▸ Exercise details: Starting at the first of the entries and stopping after the line that contains "pos(394,335)", change "dropdown" to "menu". Write those lines out again with nothing else altered.

[Rows of pointing data]
■ ■ ■ ■
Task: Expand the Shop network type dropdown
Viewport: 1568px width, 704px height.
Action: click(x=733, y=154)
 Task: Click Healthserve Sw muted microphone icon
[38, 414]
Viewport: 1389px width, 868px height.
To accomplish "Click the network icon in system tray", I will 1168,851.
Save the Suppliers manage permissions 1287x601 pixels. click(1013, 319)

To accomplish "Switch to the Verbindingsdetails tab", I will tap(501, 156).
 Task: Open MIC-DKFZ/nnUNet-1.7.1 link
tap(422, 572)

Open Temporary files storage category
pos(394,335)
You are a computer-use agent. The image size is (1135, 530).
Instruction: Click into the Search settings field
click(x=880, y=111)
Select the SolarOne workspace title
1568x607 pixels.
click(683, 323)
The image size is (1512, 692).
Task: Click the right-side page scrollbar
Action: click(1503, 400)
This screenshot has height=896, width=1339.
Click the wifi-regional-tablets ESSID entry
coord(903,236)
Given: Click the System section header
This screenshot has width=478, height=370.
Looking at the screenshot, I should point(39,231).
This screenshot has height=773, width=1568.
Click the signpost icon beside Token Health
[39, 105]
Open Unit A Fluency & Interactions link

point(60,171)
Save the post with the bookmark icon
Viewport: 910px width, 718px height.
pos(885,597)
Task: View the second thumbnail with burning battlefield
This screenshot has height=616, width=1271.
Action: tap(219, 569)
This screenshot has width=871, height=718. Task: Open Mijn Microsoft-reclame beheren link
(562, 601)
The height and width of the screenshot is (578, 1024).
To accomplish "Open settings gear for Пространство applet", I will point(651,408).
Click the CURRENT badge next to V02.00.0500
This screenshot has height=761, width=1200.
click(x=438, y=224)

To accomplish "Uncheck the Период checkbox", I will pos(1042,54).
■ ■ ■ ■
▸ Answer to the task:
Task: Expand the Shop network type menu
Viewport: 1568px width, 704px height.
Action: click(x=733, y=154)
 Task: Click Healthserve Sw muted microphone icon
[38, 414]
Viewport: 1389px width, 868px height.
To accomplish "Click the network icon in system tray", I will 1168,851.
Save the Suppliers manage permissions 1287x601 pixels. click(1013, 319)

To accomplish "Switch to the Verbindingsdetails tab", I will tap(501, 156).
 Task: Open MIC-DKFZ/nnUNet-1.7.1 link
tap(422, 572)

Open Temporary files storage category
pos(394,335)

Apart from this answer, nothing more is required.